P. Carlos Cardó SJ
Y llegaron de nuevo a Jerusalén.
Mientras Jesús caminaba por el Templo, los sumos sacerdotes, los escribas y los ancianos se acercaron a él y le dijeron: "¿Con qué autoridad haces estas cosas? ¿O quién te dio autoridad para hacerlo?".
Jesús les respondió: "Yo también quiero hacerles una sola pregunta. Si me responden, les diré con qué autoridad hago estas cosas.
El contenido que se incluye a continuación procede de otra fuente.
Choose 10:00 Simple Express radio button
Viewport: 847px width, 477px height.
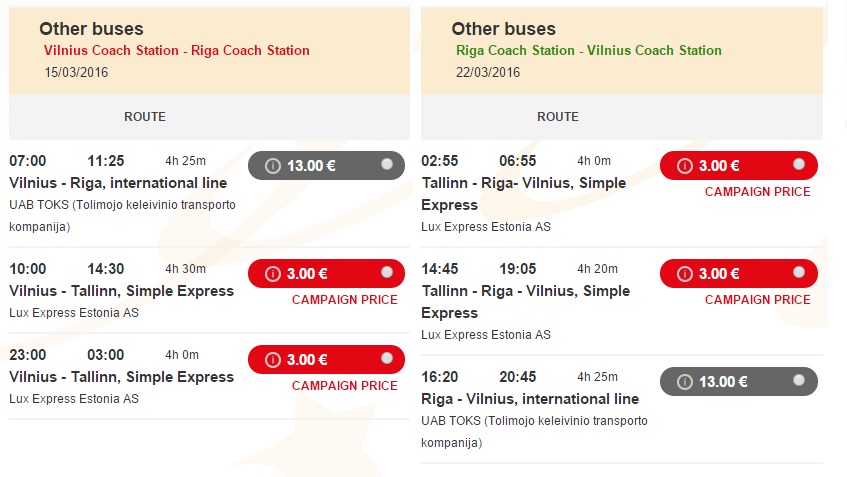click(387, 272)
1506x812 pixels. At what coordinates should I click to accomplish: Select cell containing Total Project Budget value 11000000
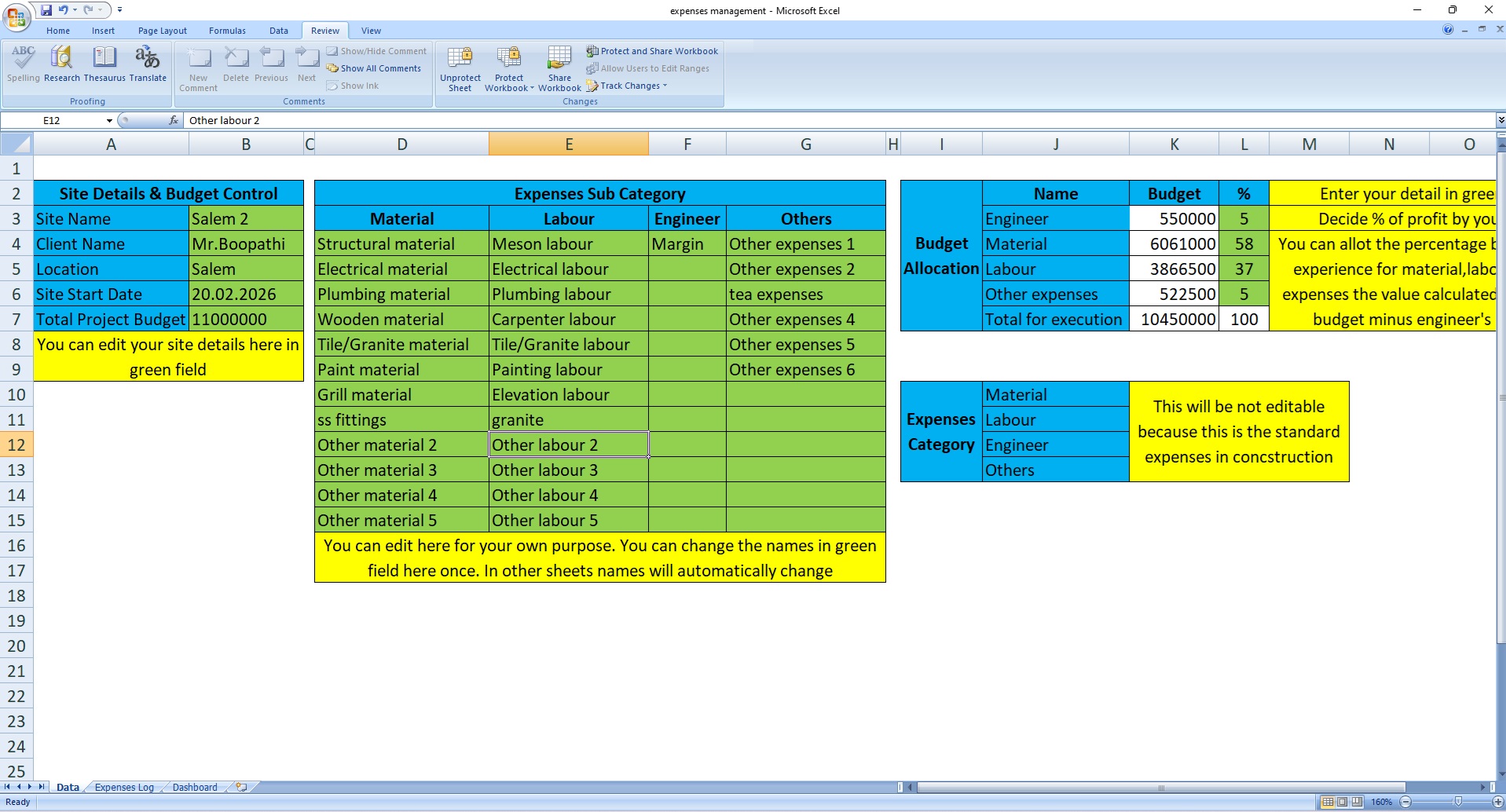coord(246,320)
Díganme: el bautismo de Juan, ¿venía del cielo o de los hombres?".
Ellos se hacían este razonamiento: "Si contestamos: 'Del cielo', él nos dirá: '¿Por qué no creyeron en él?'.¿Diremos entonces: "De los hombres'?". Pero como temían al pueblo, porque todos consideraban que Juan había sido realmente un profeta, respondieron a Jesús: "No sabemos".
Y él les respondió: "Yo tampoco les diré con qué autoridad hago estas cosas".
La estadía de Jesús en Jerusalén
está cargada de enfrentamientos y polémicas con los dirigentes judíos. Sus
adversarios se ubican en el templo, lugar santo que ellos han convertido en
lugar de comercio y de ejercicio de una autoridad abusiva.
Forman tres grupos, sobre los
cuales Marcos hará caer la mayor responsabilidad en la muerte de Jesús: los
sumos sacerdotes, los escribas o doctores de la ley y los ancianos. Los tres
grupos constituyen el Sanedrín, asamblea suprema de la nación judía. Los
primeros son los jefes del templo, los escribas son juristas y guías del pueblo
y los ancianos son personas respetables que participan por derecho del
Sanedrín.
En varias ocasiones, directamente
o por medio de enviados suyos, han interpelado a Jesús, sobre lo que enseña al
pueblo y las acciones que hace; les irrita el modo como maneja las traiciones
antiguas y que se atreva a violar el descanso del sábado por atender las necesidades
de la gente, sobre todo de los enfermos. En esta ocasión lo interpelan
directamente sobre su autoridad, le exigen que acredite quién le ha nombrado
para las funciones que desempeña, que muestre, por así decir, sus “credenciales”.
Es muy probable que lo que más les
haya irritado sea la expulsión de los mercaderes del templo que Jesús ha
realizado poco antes. Fue una acción profética, simbólica. Con ella Jesús
purificó el templo y lo declaró casa de oración abierta a todos. Al hacerlo, se
puso en la línea de los grandes profetas: Amós, Miqueas, Jeremías, que
criticaron la religiosidad de su tiempo, fueron hostigados por sus
representantes oficiales y dieron su vida por la verdadera religión.
Pero además los sumos sacerdotes
se enardecen contra Jesús porque desenmascara el comercio que mantienen en el templo
con la venta de los animales para los sacrificios y el pago de impuestos para
el santuario.
¿Quién te ha dado autoridad para
actuar así?, le preguntan. Jesús les responde
con otra pregunta, como solían hacer los rabinos en sus discusiones, y deja al
descubierto la mala intención de sus interlocutores. Los deja en un aprieto. El
bautismo de Juan ¿era del cielo?, respóndanme.
Al no querer responder, quedan
obligados a admitir la santidad del bautismo de Juan y a tener que reconocer
igualmente que la obra de Jesús es de origen divino. Han sido más que suficientes
las enseñanzas que Él ha impartido y los signos que ha realizado para darse
cuenta de su identidad de enviado; pero el reconocimiento de esta identidad
implica un grave riesgo para ellos pues les desestabiliza su seguridad, el
poder que detentan y las riquezas que han acumulado.
En suma, Jesús desinstala; quien
reconoce a Jesús como lo que es, enviado del Padre, sabe que su vida debe
cambiar y, sobre todo, debe despojarse de sus falsas seguridades e intereses
personales ilícitos y no intentar defenderse con la respuesta de los jefes
judíos: No sabemos…
Ocurre así muchas veces cuando no se está dispuesto a arriesgar la posición o ganancia lograda para mantener los valores en los que se cree. La raíz de toda incredulidad práctica está en el miedo al riesgo y a las consecuencias del obrar honesto. Creer es vivir con transparencia y rectitud.